Keywords: downhill, protein a

Classical studies on protein folding invoke separate native (N) and denatured (D) and intermediate states as ensembles of structures in energy wells separated by energy barriers. But this “chemical” viewpoint has been challenged by the hypothesis of unimodal “downhill” folding in which there is only one ensemble of structures present under all conditions, with properties intermediate between D and N states according to conditions (1–5). The key protein in the unimodal hypothesis is BBL, a member of the peripheral subunit binding domain family, which is claimed to be a global downhill folder based especially on the dispersion of melting temperature for individual residues (2). It is extremely difficult to falsify unimodal folding because most equilibrium and kinetic data can be interpreted by numerous alternative mechanisms, especially when the rate of interconversion of D and N states is on a faster time scale than that of observation (6). The dependence of rates of folding and unfolding on denaturant concentration is good evidence for the nature of the mechanism—classical chevron plots with a steep limb are compatible with only a folding scenario with a free energy barrier and a transition state, so there is a significant change of solvent-accessible surface between the ground and transition states (6–8). That evidence combined with a rationalization of the anomalous behavior of BBL has been used as evidence that the folding of BBL can be accommodated by a barrier limited folding model, with some heterogeneity of the native state (9–12). Direct observation of distinct states of BBL in the transition region at equilibrium would provide compelling evidence for barrier limited folding (6, 13). The current method of choice is single-molecule fluorescence resonance energy transfer (SM-FRET) experiments, which has been widely applied in the studies of protein folding, structure, and function, and is especially useful in detection of heterogeneity of populations (14–21).

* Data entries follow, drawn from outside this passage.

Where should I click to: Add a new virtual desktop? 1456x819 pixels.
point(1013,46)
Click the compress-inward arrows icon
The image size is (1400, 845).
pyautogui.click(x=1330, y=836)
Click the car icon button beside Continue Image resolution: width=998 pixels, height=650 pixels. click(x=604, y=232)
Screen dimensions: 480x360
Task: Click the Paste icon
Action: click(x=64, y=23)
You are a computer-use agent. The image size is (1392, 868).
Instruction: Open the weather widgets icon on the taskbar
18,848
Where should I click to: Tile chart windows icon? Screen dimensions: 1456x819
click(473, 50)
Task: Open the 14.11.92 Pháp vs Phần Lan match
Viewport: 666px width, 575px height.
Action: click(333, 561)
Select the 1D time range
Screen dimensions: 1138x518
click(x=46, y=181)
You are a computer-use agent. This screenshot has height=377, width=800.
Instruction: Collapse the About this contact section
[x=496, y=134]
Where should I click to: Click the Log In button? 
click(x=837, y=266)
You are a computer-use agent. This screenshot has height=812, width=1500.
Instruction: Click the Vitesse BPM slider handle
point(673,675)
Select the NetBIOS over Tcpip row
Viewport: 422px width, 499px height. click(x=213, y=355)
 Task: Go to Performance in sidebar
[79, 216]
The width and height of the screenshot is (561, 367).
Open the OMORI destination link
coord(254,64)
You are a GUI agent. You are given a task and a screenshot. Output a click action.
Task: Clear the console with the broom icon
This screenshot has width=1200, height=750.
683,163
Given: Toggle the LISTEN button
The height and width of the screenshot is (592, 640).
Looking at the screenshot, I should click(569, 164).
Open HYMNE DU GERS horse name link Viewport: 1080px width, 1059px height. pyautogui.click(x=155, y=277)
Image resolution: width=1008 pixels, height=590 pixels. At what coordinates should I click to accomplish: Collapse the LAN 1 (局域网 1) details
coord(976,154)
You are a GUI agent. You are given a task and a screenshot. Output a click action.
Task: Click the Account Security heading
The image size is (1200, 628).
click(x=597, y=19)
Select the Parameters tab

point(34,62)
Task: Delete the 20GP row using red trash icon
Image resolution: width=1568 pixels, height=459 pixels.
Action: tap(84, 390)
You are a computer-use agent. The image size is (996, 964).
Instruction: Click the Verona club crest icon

We have applied SM-FRET to the B-domain of Protein A (BDPA) and directly observed the denatured and native states of this protein in its transition region (6), the signature of barrier-limited folding. We were not able to use SM-FRET to resolve unambiguously the folding mechanism of BBL because it folds in a fraction of a millisecond at room temperature, whereas the typical time resolution of SM-FRET was, until very recently, typically 1 ms (6, 21, 22), in which time BBL would rapidly equilibrate and appear as a time-averaged structure of the separate states if it folds by a barrier limited transition (23, 24). Here we study the folding of the protein by using improved equipment that allows study in the appropriate sub-millisecond time range.

Results

FRET System.

We introduced 2 Cys residues into BBL at the N- and C-termini and labeled them with Alexa Fluor 546 (AF546) and Alexa Fluor 647 (AF647; Fig. 1), with AF546 acting as FRET donor and AF647 as acceptor. The Förster critical distance is 63 Å. The midpoint for chemical denaturation of the labeled protein at pH 7 and 279 K was 4.07 ± 0.14 M GdmCl, within the experimental error of that of the unlabeled protein, 4.19 ± 0.11 M [supporting information (SI) Fig. S1].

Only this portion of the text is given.